The House’s overwhelming passage of the Defend Trade Secrets Act April 27 promises to start a shift of trade secrets cases to federal courts, attorneys say. The bill, which cleared the House 4102, now moves to President Barack Obama, who has promised to sign it. It passed the Senate April 4. The bill would allow companies to sue for trade secret theft in federal as well as state court. Companies could also ask a judge to order the seizure of an accused trade secret thief’s property “in extraordinary circumstances” to prevent those secrets being more broadly disseminated. The only other federal trade secrets law is a criminal statute, the Economic Espionage Act of 1996, and those cases must be brought by the U.S. Justice Department. Eric Ostroff, an administrative partner at Meland, Russin and Budwick, predicted cases will move to federal court partly because federal judges, who have sole jurisdiction over patents and most copyright law, are more expert in intellectual property matters than state judges. State courts also tend to be overburdened and slower to move on trade secret cases, he said. That can leave a company in dangerous limbo—with trade secrets hanging in the balance—for months.

“At least a substantial portion, if not a majority, of trade secrets cases now being litigated in state courts will be litigated in federal courts,” Ostroff said. Intellectual property attorneys, who do the vast majority of their work in federal courtrooms, will also be attracted to a single national standard for trade secrets cases, said Peter Brody, a partner with Ropes and Gray who focuses on intellectual property. The prospect of stopping a trade secrets crime in its tracks through the seizure provision, which isn’t available under state laws, will also “be a magnet for litigation” drawing aggrieved plaintiffs to federal court, Brody said.
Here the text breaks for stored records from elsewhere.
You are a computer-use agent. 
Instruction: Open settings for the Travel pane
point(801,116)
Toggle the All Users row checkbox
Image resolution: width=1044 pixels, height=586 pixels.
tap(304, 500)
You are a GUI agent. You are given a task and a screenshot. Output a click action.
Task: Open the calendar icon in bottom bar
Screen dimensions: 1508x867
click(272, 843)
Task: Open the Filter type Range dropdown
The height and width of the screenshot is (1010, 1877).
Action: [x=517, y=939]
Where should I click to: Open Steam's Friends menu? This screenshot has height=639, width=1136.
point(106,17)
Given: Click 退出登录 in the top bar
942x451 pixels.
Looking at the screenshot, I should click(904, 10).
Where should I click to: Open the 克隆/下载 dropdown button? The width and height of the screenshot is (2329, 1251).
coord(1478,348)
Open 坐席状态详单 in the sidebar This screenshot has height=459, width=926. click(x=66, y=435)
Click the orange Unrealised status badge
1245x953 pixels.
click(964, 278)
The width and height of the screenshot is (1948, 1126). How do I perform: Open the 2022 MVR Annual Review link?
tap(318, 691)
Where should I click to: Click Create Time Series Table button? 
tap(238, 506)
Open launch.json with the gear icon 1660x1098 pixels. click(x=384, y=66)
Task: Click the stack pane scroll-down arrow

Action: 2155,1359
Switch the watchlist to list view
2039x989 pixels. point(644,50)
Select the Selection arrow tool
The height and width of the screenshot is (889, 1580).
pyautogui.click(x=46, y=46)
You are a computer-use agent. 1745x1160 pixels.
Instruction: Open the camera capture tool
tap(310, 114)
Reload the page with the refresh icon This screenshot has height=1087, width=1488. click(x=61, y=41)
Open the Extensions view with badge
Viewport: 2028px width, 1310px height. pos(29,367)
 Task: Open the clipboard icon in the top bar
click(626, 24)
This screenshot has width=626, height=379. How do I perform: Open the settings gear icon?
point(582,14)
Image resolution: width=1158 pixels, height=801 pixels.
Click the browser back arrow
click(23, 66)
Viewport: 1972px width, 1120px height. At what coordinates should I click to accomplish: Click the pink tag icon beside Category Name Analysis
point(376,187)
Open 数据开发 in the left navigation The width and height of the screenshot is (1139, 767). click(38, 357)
However, he cautioned that the “extraordinary circumstances” bar for seizure will likely be difficult to meet, a sentiment many IP litigators echoed. “If it turns out that [seizure] is all but impossible to ever get from a court, it may ultimately have less effect,” Brody said. “But we’ll see years of people trying to get to that.” The Defend Trade Secrets Act only applies to thefts that occur after the bill becomes law; cases brought under the law would also subject to a threeyear statute of limitations. The Uniform Trade Secrets Act, which governs trade secrets laws in 48 states to some extent, also has a three-year statute of limitations, though some states have extended that limit. Although a shift is expected, there’s unlikely to be an avalanche of cases suddenly hitting federal courtrooms, attorneys said. Some plaintiffs may be hesitant to give up a long history of precedents under the Uniform Trade Secrets Act (UTSA) for a brand new federal law where precedent has yet to be set, Ostroff said. Some smaller companies, too, may believe they’ll get a friendlier hearing before state judges, said John Tanski, a partner with Axinn, Veltrop and Harkrider. Add the fact that many large corporations working across state lines are already taking state trade secrets claims to federal courts with their other IP claims, and the actual shift may not be that pronounced, he said.

“The people who are pushing this legislation are a lot of large companies and companies that are particularly worried about really large, significant trade secrets breaches,” Tanski said. “I don’t think the typical smaller ‘[company] employee who leaves with a customer list’ case will get affected that much.” Finally, there are benefits to employers under some state interpretations of the UTSA that would be unavailable under the federal law. Notably, it would be easier for them to restrict employees from moving to competitors. Some states, under their interpretation, allow judges to bar certain employees from taking jobs with competitors because of a doctrine known as “inevitable disclosure,” which essentially holds that it would be impossible for an employee to perform their new job without revealing some secrets. But under the Defend Trade Secrets Act, employers could not restrict an employee’s movement based “merely on the information the person knows.” Instead, they would need to believe the employee was going to misappropriate a trade secret before barring them from working for a competitor.